The fact that chapped lips are common doesn’t make them any less annoying when they happen to you. Sometimes, it’s obvious what’s causing them, like you forgot to put lip balm in with your beach gear and were licking your lips all day. Other times, what’s causing the irritation isn’t so obvious.

It’s true that severe vitamin deficiencies (iron and B vitamins) can cause chapped lips, but those kinds of deficiencies are rare in developed nations, so it’s more likely that there’s something else at the root of your chapped lips issue.

Finding what’s causing them to chap is worth doing—it’s the first step in restoring moisture and comfort. (There are other steps to getting your lips—even if they’re peeling, flaking, and cracked—back to normal again, too.)

Here, find the most common causes of chapped lips, and what to do about them.

Extreme temperatures and weather

Heat, as well as extreme cold and dry air can make lips (and skin) extremely irritated, says dermatologist and MH advisor Corey L. Hartman, M.D. Exposed lips can also get sunburned (assuming you’re somewhere by yourself and they’re out of your mask long enough for your lips to see the light). In this case, they often peel and feel dry.

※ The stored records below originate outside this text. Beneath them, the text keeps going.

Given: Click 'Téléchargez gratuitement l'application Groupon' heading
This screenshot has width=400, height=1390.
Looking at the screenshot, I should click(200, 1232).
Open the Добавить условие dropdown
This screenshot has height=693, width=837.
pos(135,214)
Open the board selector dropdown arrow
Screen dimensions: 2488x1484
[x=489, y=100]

If you have racked up lots of sun damage in your life (maybe you surf, lifeguard, or have another type of outdoor job), you may also be vulnerable to actinic cheilitis, explains dermatologist Evan Rieder, M.D., at NYU Langone Health. It tends to show up in older people after years of high-intensity sun exposure, and often on the lower lip. “Actinic cheilitis is essentially precancerous damage to the lips and should be treated by a dermatologist to prevent the progression to squamous cell cancer,” he says.

Salty and spicy foods

So this is one of those interesting “causes” of chapped lips that might not directly be a cause. “Anecdotally, salty and spicy foods have been reported to cause cheilitis, but this really hasn’t been substantiated in the literature,” says Dr. Rieder. More likely, what’s happening is that you lick your lips more after eating these foods. “Salivary glands contain digestive enzymes that might irritate the lips, while moisture evaporating from saliva exacerbates this,” he adds.

Certain medications

“Cholesterol medications are notorious for affecting oil production,” says Dr. Hartman. That means less moisture stays locked in your lips. And more of a chance you’ll get that dry sandpapery feeling and some chapping. Medications for the treatment and prevention of HIV can also leave lips chapped. (See below for what to do about lips when they chap.)

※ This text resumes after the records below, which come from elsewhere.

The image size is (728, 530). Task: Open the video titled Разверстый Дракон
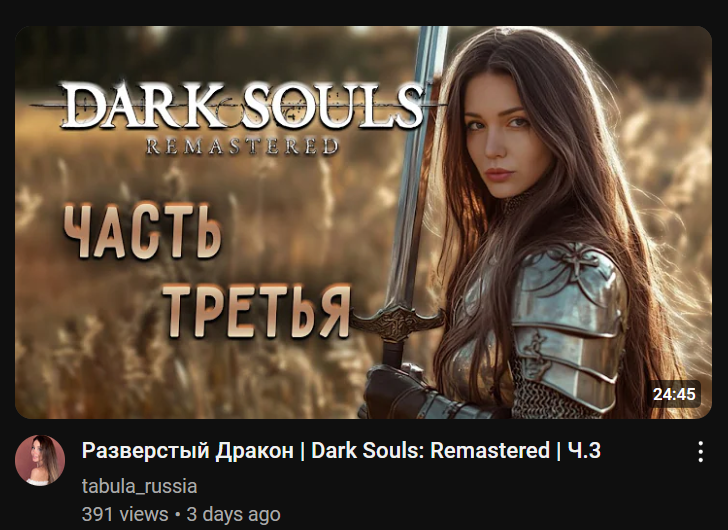pos(341,451)
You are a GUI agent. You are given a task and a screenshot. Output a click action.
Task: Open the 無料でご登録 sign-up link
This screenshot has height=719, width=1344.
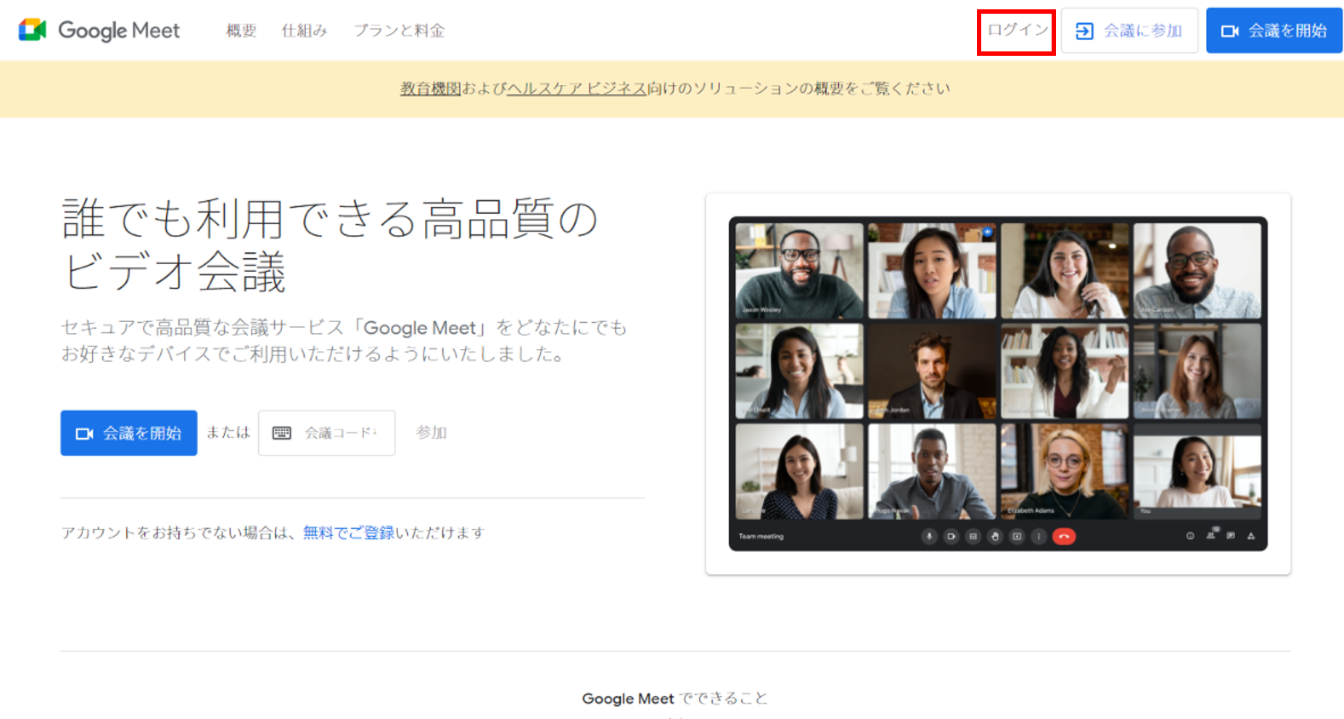pyautogui.click(x=348, y=533)
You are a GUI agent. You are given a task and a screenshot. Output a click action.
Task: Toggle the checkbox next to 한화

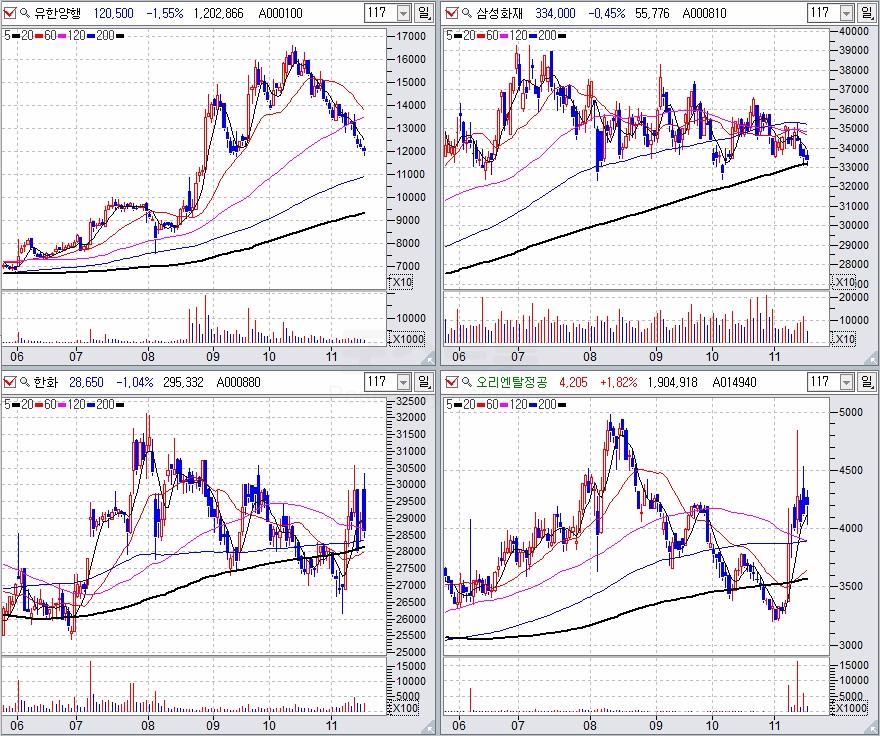click(10, 382)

Things you put on or next to your lips

Ironically, some ingredients in lip balms can cause contact dermatitis and leave your lips irritated. Not everyone responds to the same ingredients in the same way. Irritation from lip or facial products can come from fragrances, metal additives, and preservatives. “I don’t recommend that people avoid certain ingredients, as there are so many possible irritants and allergens,” says Dr. Rieder. “Rather, I send people for patch testing to see which ingredients they’re allergic to. This can give much more reliable information.”

Another product that can leave lips irritated: toothpaste. If your lips just started bothering you and you recently changed toothpastes, that could be the cause.

What to do about chapped lips

If there’s extreme cracking of the lips and bacteria has set in (there’s an infection), you might need a steroid ointment or antibiotic. No matter what, you need to check with a doc.

For more common chapped lips, the key is to seal in the moisture that’s left in your lips. “A good hyaluronic acid serum used first is a good idea,” says Dr. Hartman. “Then follow with Aquaphor.” Or, use a lip balm or ointment that contains sunscreen. (Check out our top lip balms for men.) And a little patience. Your lips will heal with time, just keep sealing in the moisture and avoiding irritants.